8. COMPAS Analysis II¶

In this section, we revisit the case of COMPAS, paying attention to observations made by parity criteria and understanding to what extent that existing COMPAS scores can give rise to fairer decisions.

8.1. Parity Measures¶

First, we examine the parity of recommended decisions by the COMPAS score, interpreting the results in turn. We will define the recommended decision to one that, according to ProPublica, broadly falls in line with usage in Broward County:

An individual is predicted to re-offend if their COMPAS score is greater than or equal to 5. This corresponds to COMPAS labeling an individual medium or high risk.
An individual is predicted to not re-offend if their COMPAS score is less than 5. This corresponds to COMPAS labeling an individual low risk.

Each parity measure is calculated with 95% confidence intervals.

Demographic Parity. The rates of predicted re-offense varies drastically:

Approximately 60% of Black and Native American defendants are predicted to re-offend
Approximately 30% of White, Hispanic, and Asian defendants are predicted to re-offend

Arguing for Demographic Parity to hold in this context is uncommon, as each group has different true rates of re-offense. In a fair society, one would assume that the crime-rates across different groups is identical. However, this is not currently the case. While imposing demographic parity as a long-term policy initiative is common for decisions related to opportunity, it makes less sense as a criteria for decisions that remove fundamental freedoms.

a = recidivism
sns.barplot(data=a, x='race', y='pred_recid', order=order)
plt.suptitle('Demographic Parity Criteria');

Accuracy Parity. The rates of accurate predictions are the same among groups, within the standard of error. Northpointe used this criteria when developing the COMPAS model. The model arrives at the right prediction 60% of the time.

a = (
    recidivism
    .assign(
        accuracy=(~(recidivism['is_recid'] + recidivism['pred_recid']) % 2)
    )
)

sns.barplot(data=a, x='race', y='accuracy', order=order)
plt.suptitle('Accuracy Parity Criteria');

Predictive Value Parity. COMPAS largely maintains consistent rates of recidivism across groups, among populations they deem high and low risk. That is:

Among those labeled high risk by COMPAS, approximately 60% re-offended
Among those labeled low risk by COMPAS, approximately 60% did not re-offend.

fig, (ax1, ax2) = plt.subplots(1,2, figsize=(18,6))

a1 = recidivism[recidivism['pred_recid'] == 1].assign(PPV=lambda x:x['is_recid'])
sns.barplot(data=a1, x='race', y='PPV', ax=ax1, order=order)
ax1.set_title('PPV')

a2 = recidivism[recidivism['pred_recid'] == 0].assign(NPV=lambda x:1 - x['is_recid'])
sns.barplot(data=a2, x='race', y='NPV', ax=ax2, order=order)
ax2.set_title('NPV');

plt.suptitle('Predictive Value Parity Criteria');

Equalized Odds.
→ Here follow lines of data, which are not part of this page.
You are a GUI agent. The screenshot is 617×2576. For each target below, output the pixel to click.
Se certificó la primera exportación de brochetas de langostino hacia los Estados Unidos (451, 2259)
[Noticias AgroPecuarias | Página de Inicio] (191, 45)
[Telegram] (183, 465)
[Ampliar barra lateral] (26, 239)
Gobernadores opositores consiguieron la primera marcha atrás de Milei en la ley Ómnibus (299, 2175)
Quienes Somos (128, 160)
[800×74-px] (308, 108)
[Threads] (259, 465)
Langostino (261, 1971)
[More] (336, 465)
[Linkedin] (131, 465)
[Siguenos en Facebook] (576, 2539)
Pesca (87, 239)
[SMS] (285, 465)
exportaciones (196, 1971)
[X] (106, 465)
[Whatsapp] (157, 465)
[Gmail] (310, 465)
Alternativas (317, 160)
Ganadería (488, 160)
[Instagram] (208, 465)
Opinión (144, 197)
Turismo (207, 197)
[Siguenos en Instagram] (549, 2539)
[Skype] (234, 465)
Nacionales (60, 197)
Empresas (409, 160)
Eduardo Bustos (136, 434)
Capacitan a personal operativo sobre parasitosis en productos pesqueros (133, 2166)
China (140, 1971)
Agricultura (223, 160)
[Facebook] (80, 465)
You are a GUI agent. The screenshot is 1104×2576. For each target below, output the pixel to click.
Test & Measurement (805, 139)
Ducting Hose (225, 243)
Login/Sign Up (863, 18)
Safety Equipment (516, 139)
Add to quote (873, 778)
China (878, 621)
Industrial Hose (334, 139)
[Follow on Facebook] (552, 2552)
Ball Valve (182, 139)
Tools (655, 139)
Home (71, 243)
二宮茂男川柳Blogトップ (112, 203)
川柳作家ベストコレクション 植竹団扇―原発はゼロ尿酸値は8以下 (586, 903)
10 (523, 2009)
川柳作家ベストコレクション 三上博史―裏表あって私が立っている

The False Positive and False Negative rates vary significantly across groups and Black defendants experience consistently unfair treatment as compared to other defendants.

White defendants are improperly released 66% more often than Black defendants.
Black defendants are improperly denied release twice as often as White defendants.

fig, (ax1, ax2) = plt.subplots(1,2, figsize=(18,6))

a1 = recidivism[recidivism['is_recid'] == 1].assign(FN=lambda x:1 - x['pred_recid'])
sns.barplot(data=a1, x='race', y='FN', ax=ax1, order=order)
ax1.set_title('False Negative')

a2 = recidivism[recidivism['is_recid'] == 0].assign(FP=lambda x:x['pred_recid'])
sns.barplot(data=a2, x='race', y='FP', ax=ax2, order=order)
ax2.set_title('False Positive');

plt.suptitle('Equalized Odds Criteria');

8.2. Calibration¶

The COMPAS scores mean to capture the likelihood of re-offense by defendants. On the one hand, the distribution of risk across the population differs by group:

COMPAS scores deem white defendants primarily low risk (60%), with very few predicted as high risk (10%).
Black defendants risk scores are roughly uniformly distributed (40% low risk; 30% high risk).

Given all individuals considered here have been arrested, this difference likely points to differences in the behavior of the population (e.g. arrested for different crimes), as well as differences in what the COMPAS score attempts to measure. This difference in scores leads to drastically different racial make-up per decile.

cols = ['race', 'decile_score', 'is_recid']
df = recidivism[cols].loc[lambda x:x['race'].isin(['African-American', 'Caucasian'])]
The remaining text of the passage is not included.